The goal of this course is to teach machine learning with scikit-learn to beginners, even without a strong technical background.
Predictive modeling brings value to a vast variety of data, in business intelligence, health, industrial processes and scientific discoveries. It is a pillar of modern data science. In this field, scikit-learn is a central tool: it is easily accessible, yet powerful, and naturally dovetails in the wider ecosystem of data-science tools based on the Python programming language.
This course is an in-depth introduction to predictive modeling with scikit-learn. Step-by-step and didactic lessons introduce the fundamental methodological and software tools of machine learning, and is as such a stepping stone to more advanced challenges in artificial intelligence, text mining, or data science.

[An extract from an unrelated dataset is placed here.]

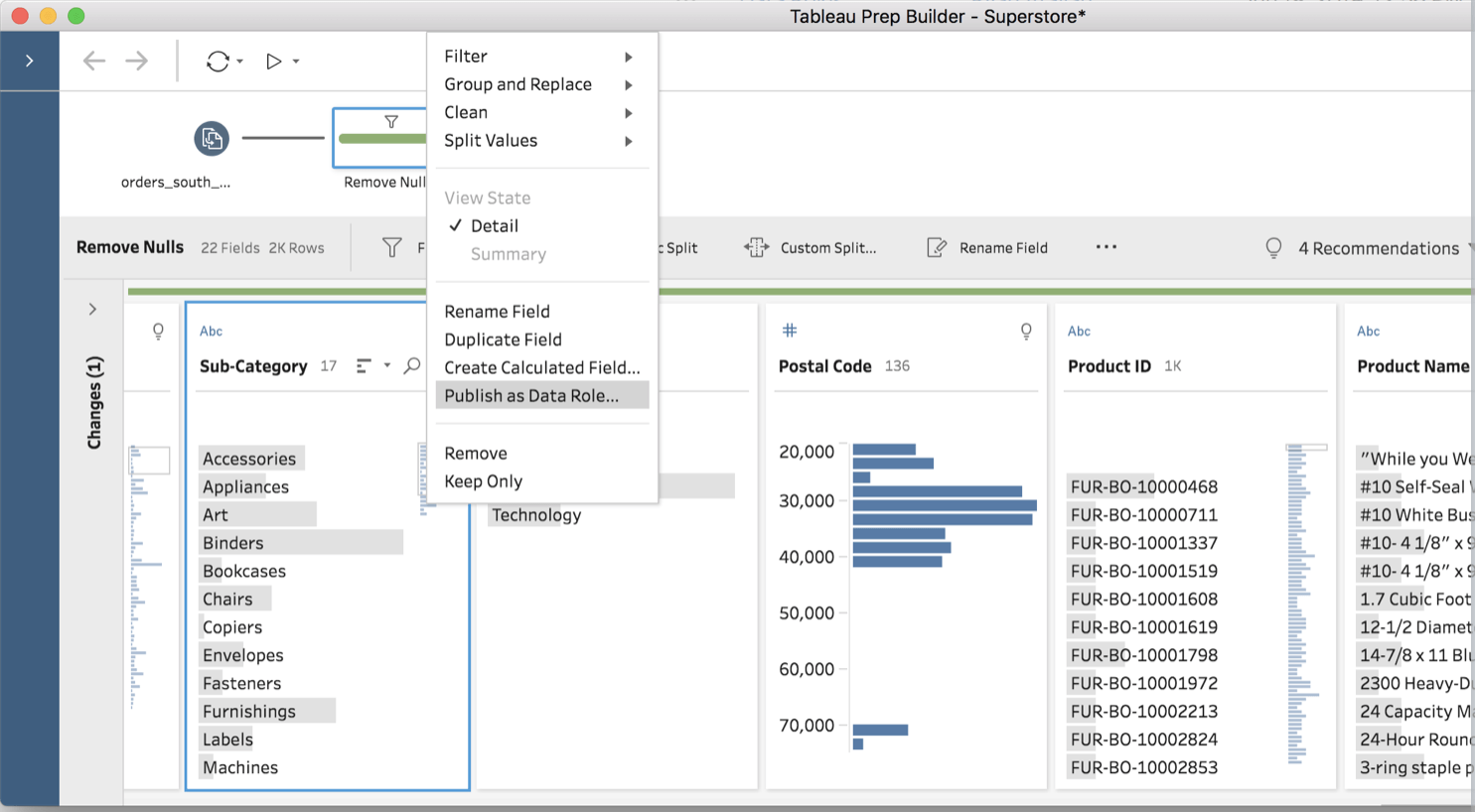
Task: Click the filter funnel icon in toolbar
Action: coord(392,248)
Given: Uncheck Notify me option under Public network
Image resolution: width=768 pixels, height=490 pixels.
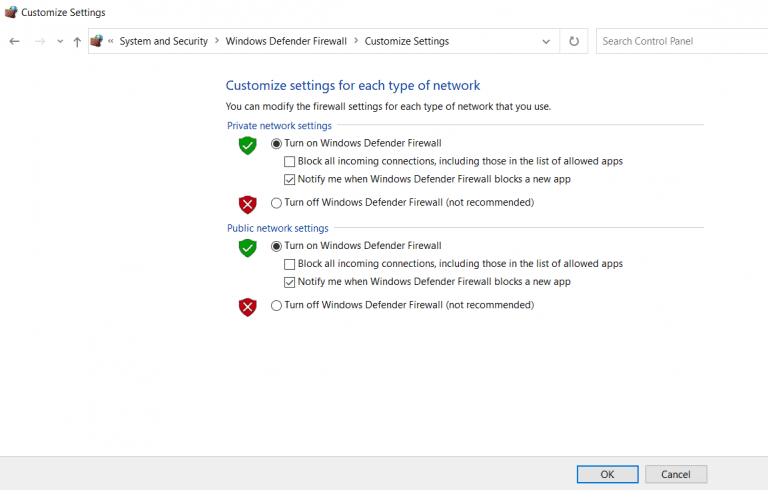Looking at the screenshot, I should tap(290, 282).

The course is more than a cookbook: it will teach you to be critical about each step of the design of a predictive modeling pipeline: from choices in data preprocessing, to choosing models, gaining insights on their failure modes and interpreting their predictions.
Follow the MOOC
The course aims to be accessible without a strong technical background. The requirements for this course are:
basic knowledge of Python programming : defining variables, writing functions, importing modules
some prior experience with the NumPy, pandas and Matplotlib libraries is recommended but not required.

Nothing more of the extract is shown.